Demery worked as a homicide investigator for the Caddo Parish District Attorney's Office until July 2018, when he resigned to focus on television and film projects. However, on May 27, 2022, Demery was hired by Grambling State University as its new chief of university police.

===Politics===
In 2018, the Shreveport Times reported he considered running for Shreveport Mayor. In July 2018, Demery denied interest in local politics. He confirmed a desire to become the chief of Shreveport Police, with multiple 2018 mayoral candidates approaching him for the position if elected. In 2018, Rodney Demery endorsed Lee O. Savage for Mayor, who lost the election to Adrian Perkins.

===Film===
Rodney is the narrator of Investigation Discovery's 2017 crime drama Murder Chose Me, in which he narrates the show in the first person.

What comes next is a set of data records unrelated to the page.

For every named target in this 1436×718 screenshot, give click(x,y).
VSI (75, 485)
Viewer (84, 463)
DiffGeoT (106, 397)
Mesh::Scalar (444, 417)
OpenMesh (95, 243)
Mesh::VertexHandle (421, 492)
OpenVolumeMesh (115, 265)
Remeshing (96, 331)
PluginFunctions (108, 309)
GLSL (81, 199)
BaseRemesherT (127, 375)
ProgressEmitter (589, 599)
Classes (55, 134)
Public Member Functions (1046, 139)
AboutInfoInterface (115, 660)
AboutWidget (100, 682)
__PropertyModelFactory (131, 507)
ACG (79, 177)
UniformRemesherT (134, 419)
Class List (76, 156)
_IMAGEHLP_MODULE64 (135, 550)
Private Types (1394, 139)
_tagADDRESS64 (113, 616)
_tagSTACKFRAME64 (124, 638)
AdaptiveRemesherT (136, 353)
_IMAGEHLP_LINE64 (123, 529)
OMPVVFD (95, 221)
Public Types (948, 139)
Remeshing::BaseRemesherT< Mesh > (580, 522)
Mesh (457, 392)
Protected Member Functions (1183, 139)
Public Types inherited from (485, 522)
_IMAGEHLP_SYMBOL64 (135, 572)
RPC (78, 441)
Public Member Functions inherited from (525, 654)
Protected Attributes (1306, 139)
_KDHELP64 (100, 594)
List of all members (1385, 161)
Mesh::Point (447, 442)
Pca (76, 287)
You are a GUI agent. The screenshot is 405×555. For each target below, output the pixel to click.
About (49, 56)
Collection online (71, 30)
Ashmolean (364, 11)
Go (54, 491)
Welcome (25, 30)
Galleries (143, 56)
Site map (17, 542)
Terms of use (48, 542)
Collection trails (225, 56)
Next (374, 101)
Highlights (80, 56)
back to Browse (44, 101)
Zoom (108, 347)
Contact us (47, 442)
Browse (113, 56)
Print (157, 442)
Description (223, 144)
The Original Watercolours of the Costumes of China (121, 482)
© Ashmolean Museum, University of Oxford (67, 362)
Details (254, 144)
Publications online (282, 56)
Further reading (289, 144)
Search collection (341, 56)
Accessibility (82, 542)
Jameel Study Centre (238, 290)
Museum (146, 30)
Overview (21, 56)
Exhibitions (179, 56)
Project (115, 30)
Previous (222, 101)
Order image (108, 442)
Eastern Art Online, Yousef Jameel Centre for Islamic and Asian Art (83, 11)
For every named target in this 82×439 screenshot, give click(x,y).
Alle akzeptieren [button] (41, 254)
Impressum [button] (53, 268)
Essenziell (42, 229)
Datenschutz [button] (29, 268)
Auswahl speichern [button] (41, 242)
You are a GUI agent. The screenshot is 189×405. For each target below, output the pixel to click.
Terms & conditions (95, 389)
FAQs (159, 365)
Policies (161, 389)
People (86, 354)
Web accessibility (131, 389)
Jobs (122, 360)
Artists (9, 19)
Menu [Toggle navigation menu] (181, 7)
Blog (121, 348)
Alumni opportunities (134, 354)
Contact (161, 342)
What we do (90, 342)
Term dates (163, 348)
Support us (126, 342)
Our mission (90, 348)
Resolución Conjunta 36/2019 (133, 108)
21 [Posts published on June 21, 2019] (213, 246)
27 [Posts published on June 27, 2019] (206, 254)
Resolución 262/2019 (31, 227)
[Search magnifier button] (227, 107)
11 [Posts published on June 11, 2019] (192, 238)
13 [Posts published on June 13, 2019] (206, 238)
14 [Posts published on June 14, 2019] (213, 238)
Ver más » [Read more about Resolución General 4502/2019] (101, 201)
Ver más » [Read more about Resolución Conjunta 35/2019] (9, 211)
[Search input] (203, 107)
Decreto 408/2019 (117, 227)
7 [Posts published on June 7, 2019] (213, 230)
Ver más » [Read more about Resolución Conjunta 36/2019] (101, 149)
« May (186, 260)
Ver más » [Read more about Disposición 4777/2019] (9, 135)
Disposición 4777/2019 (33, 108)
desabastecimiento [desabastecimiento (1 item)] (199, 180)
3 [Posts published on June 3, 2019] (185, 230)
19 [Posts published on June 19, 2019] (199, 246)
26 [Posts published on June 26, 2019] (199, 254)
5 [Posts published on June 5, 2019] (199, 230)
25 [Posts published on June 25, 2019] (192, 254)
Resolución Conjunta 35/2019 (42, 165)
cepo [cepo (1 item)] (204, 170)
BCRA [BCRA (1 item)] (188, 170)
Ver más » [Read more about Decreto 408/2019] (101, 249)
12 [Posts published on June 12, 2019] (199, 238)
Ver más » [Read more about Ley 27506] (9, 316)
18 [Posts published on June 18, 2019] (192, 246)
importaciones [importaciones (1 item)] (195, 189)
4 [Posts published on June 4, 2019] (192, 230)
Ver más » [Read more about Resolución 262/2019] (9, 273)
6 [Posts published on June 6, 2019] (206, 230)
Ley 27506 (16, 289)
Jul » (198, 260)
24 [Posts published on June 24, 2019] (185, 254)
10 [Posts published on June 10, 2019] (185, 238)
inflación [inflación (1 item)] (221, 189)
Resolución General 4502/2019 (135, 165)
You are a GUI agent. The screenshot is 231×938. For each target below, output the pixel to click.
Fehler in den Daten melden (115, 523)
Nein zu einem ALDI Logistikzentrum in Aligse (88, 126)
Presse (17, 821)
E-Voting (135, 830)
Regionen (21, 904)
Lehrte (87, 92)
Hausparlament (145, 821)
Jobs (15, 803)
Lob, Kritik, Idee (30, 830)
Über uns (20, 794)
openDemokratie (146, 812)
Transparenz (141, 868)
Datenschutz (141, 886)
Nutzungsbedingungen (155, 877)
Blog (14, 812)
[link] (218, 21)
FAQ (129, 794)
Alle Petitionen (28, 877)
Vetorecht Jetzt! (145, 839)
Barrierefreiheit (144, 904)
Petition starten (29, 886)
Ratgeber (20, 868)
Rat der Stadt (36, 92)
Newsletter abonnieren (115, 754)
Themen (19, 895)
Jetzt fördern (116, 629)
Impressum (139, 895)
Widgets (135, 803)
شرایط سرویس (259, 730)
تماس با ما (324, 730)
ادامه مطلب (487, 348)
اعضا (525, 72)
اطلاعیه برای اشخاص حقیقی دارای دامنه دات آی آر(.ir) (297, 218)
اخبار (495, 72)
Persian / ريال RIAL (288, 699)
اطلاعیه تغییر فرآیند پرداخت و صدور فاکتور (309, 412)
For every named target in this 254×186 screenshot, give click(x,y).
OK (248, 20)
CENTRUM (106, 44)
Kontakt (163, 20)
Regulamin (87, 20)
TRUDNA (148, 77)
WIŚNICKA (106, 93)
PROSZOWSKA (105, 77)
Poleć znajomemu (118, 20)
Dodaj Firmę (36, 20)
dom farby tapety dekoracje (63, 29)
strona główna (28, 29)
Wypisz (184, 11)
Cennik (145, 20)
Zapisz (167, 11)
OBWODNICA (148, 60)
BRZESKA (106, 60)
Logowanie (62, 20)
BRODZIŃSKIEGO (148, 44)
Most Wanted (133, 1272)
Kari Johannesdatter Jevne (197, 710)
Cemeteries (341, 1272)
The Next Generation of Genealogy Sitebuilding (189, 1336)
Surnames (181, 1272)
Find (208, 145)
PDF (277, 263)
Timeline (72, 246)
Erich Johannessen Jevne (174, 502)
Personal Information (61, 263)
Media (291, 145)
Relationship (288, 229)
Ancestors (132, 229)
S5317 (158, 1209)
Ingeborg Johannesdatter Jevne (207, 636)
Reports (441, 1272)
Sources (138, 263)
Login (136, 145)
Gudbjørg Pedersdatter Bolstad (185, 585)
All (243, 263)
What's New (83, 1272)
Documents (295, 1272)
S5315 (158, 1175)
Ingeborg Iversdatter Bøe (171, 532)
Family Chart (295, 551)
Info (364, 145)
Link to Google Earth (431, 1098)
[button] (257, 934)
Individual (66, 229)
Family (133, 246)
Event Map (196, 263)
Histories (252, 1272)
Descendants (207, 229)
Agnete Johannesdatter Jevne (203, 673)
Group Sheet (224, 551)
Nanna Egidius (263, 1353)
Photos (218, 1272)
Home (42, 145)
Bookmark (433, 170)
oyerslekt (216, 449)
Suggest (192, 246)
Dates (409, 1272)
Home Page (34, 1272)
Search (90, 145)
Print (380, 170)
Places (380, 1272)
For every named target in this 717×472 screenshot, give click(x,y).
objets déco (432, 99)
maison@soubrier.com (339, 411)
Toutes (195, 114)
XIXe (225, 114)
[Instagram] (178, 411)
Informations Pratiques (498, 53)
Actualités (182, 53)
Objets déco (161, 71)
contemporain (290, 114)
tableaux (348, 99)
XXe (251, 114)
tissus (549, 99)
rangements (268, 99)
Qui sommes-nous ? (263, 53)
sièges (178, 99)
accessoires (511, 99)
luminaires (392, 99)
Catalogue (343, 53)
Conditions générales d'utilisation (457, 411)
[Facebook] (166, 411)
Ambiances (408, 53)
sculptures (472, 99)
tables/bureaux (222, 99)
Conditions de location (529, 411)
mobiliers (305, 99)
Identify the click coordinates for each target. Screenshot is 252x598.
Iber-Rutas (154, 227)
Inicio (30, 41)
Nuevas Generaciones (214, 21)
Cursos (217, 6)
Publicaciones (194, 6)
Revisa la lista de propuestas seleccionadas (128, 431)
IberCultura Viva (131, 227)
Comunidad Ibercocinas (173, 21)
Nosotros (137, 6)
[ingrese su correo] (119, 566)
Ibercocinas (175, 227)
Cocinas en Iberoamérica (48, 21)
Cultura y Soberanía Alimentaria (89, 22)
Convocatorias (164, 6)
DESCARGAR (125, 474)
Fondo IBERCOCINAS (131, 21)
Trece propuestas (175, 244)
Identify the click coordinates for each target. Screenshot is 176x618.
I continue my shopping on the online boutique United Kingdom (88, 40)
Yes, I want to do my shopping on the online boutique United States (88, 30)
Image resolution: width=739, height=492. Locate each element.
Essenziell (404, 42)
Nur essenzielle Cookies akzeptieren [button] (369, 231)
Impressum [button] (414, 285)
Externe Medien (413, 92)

The crime TV show is based on detective Demery's work at the Shreveport Police homicide unit. It highlights the homicide cases he worked on during the 14 years he was active. The show was renewed for a second season on May 19, 2017. Murder Chose Me was renewed for the third season on November 8, 2018 and premiered in June 2019.

===Books===
Rodney Demery has written two books on Amazon Kindle. His 2011 title, Things My Daughters Need to Know: A Cop and Father's View of Sex, Relationships and Happiness was an Amazon Bestseller when it was released. Demery released his second book, No Place for Race: Why We Need to Address Economic and Social Factors That Are Crushing Us Every Day, in October 2013. The book appeared on the 10 Best Black Books of 2013 list published annually by literary critic Kam Williams. It has also been featured and reviewed on multiple news outlets throughout the United States.